**Exercise requirements**
- a) Answer the following from the excerpt on Swift's "Remarks" upon the Tindal book, one line each:
(i) In what year were the "Memoirs of the Life and Writings of Matthew Tindal" published?
(ii) The present reprint's text is based on which edition of "Works," and which volume?
(iii) When a theological subject is well handled, from whom is it better received than from a divine?
- b) Pick up the excerpt on Swift's "Remarks" upon the Tindal book after its final sentence and carry the text forward for a paragraph in the same style.

**Document**
* * * * * * * * *

For a full account of Tindal and his work, see the "Memoirs of the Life
and Writings of Matthew Tindal, with a History of the Controversies
wherein he was engaged," published in 1733. The text of the present
reprint of Swift's "Remarks" is based on that given in "Works," vol.
vii. of the 4to edition of 1764. It has also been collated with the 8vo
edition of same date (vol. xiii.) and with that of 1762 (vol. xiii.).
[T. S.]
REMARKS UPON A BOOK INTITULED
"THE RIGHTS OF THE CHRISTIAN
CHURCH, &c."
Before I enter upon a particular examination of this treatise, it will
be convenient to do two things:
_First_, To give some account of the author, together with the motives,
that might probably engage him in such a work. And,
_Secondly_, to discover the nature and tendency in general, of the work
itself.
The first of these, although it hath been objected against, seems highly
reasonable, especially in books that instil pernicious principles. For,
although a book is not intrinsically much better or worse, according to
the stature or complexion of the author, yet, when it happens to make a
noise, we are apt, and curious, as in other noises, to look about from
whence it cometh. But however, there is something more in the matter.
If a theological subject be well handled by a layman, it is better
received than if it came from a divine; and that for reasons obvious
enough, which, although of little weight in themselves, will ever have a
great deal with mankind.

* * * * * * * * *

**Data lines**
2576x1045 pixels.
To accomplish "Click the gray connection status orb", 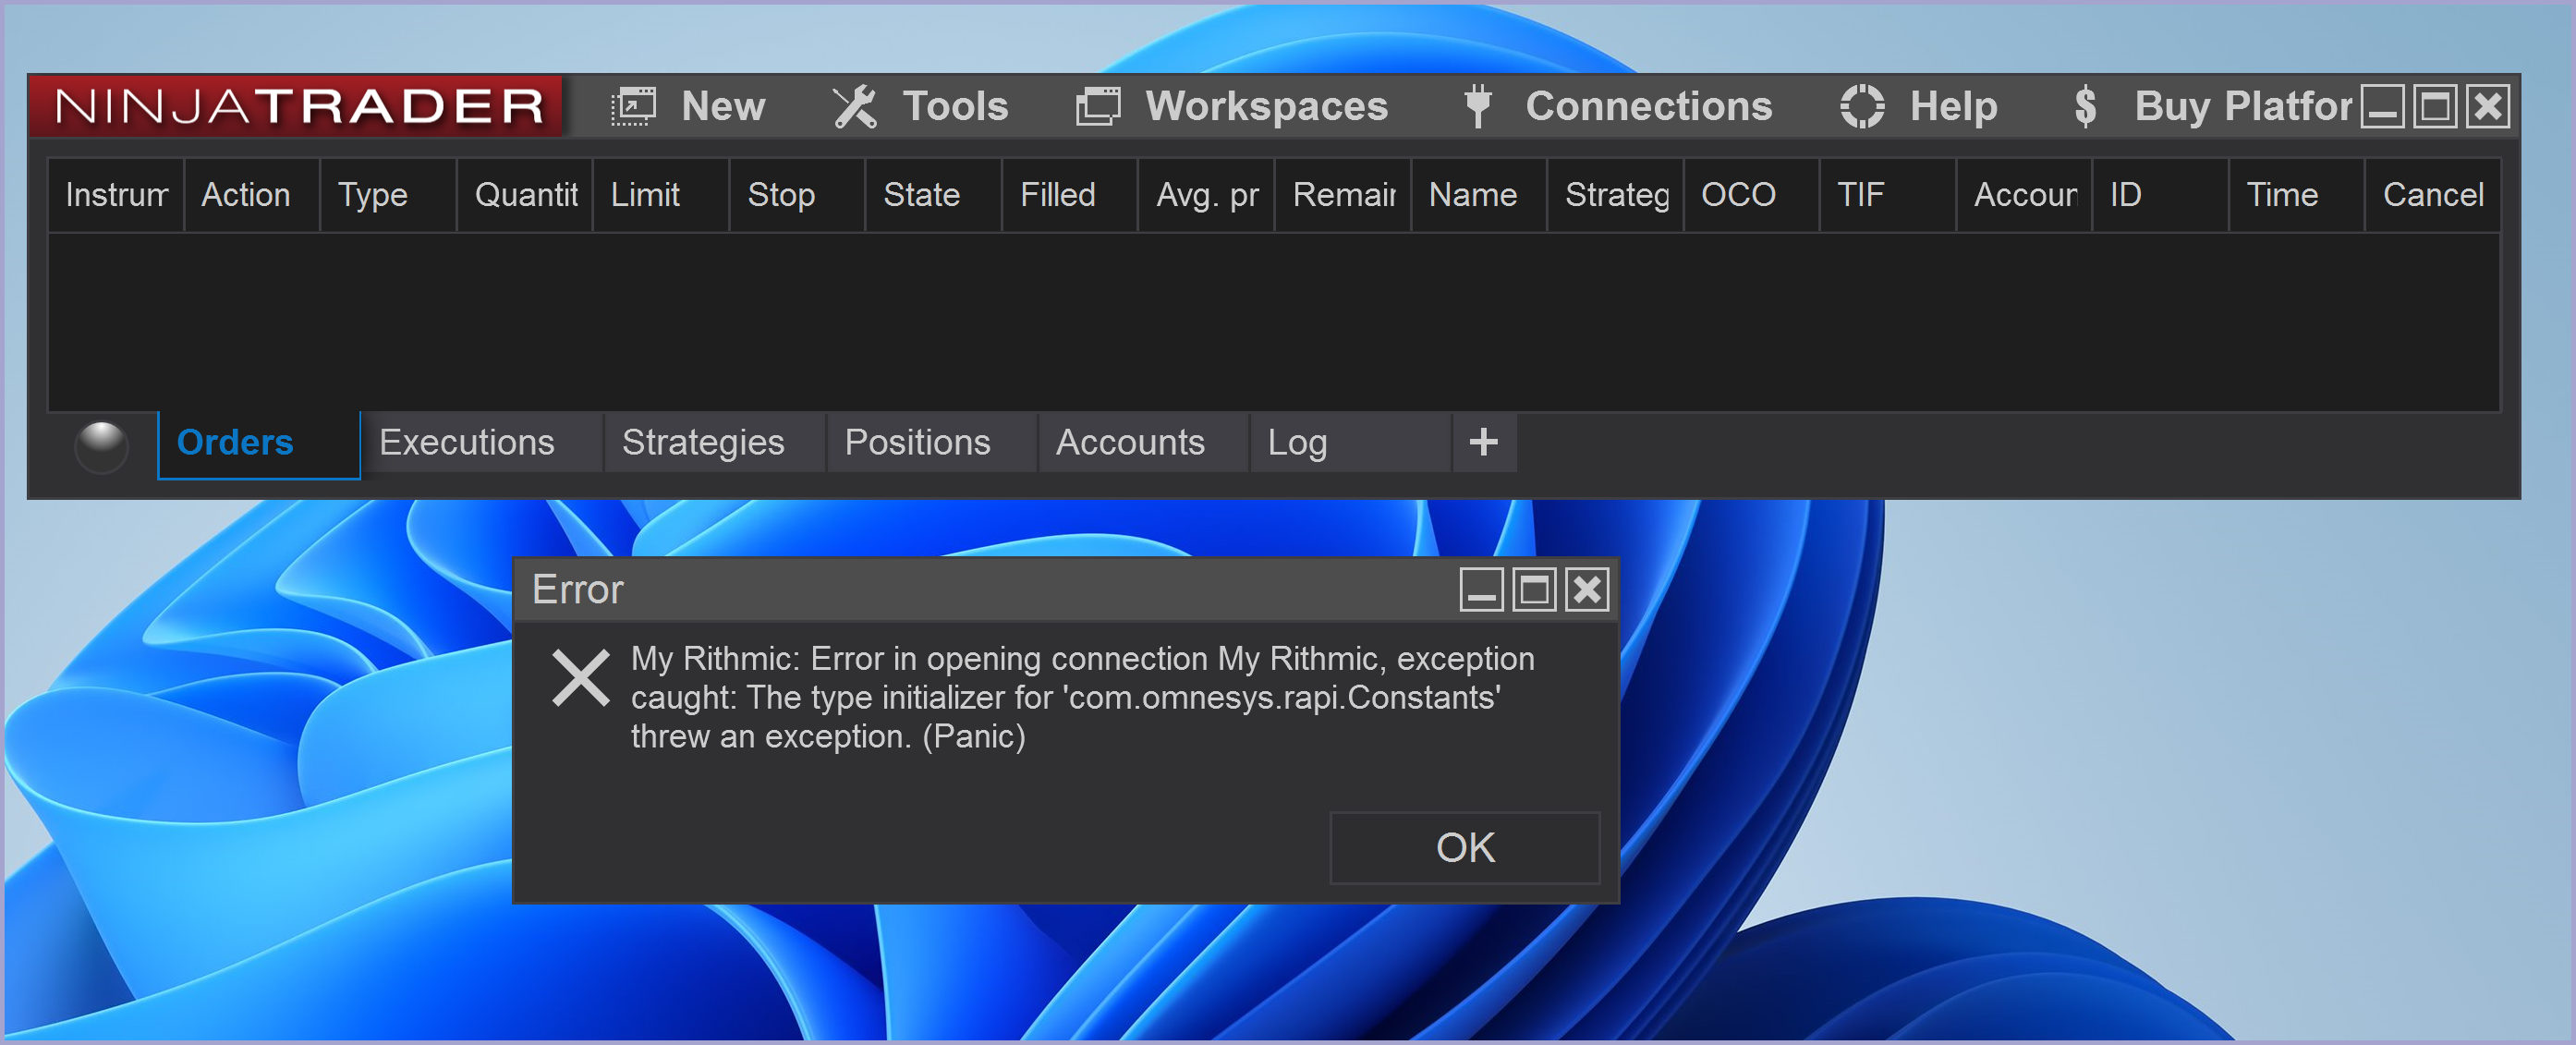I will pyautogui.click(x=101, y=445).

* * * * * * * * *

**Replies**
- a)
(i) 1733
(ii) The 4to edition of 1764, vol. vii.
(iii) From a layman

- b)
But, when books are written with ill intentions, to advance dangerous
opinions, or destroy foundations; it may be then of real use to know
from what quarter they come, and go a good way towards their
confutation. For instance, if any man should write a book against the
lawfulness of punishing felony with death; and, upon enquiry, the author
should be found in Newgate under condemnation for robbing a house; his
arguments would not very unjustly lose much of their force, from the
circumstances he lay under. So, when Milton writ his book of divorces,
it was presently rejected as an occasional treatise; because every body
knew, he had a shrew for his wife. Neither can there be any reason
imagined, why he might not, after he was blind, have writ another upon
the danger and inconvenience of eyes. But, it is a piece of logic which
will hardly pass on the world; that because one man hath a sore nose,
therefore all the town should put plasters upon theirs. So, if this
treatise about the rights of the church should prove to be the work of a
man steady in his principles, of exact morals, and profound learning, a
true lover of his country, and a hater of Christianity, as what he
really believes to be a cheat upon mankind, whom he would undeceive
purely for their good; it might be apt to check unwary men, even of good
dispositions towards religion. But if it be found the production of a
man soured with age and misfortunes, together with the consciousness of
past miscarriages; of one, who, in hopes of preferment, was reconciled
to the Popish religion;[1] of one wholly prostitute in life and
principles, and only an enemy to religion, because it condemns them: In
this case, and this last I find is the universal opinion, he is like to
have few proselytes, beside those, who, from a sense of their vicious
lives, require to be perpetually supplied by such amusements as this;
which serve to flatter their wishes, and debase their understandings.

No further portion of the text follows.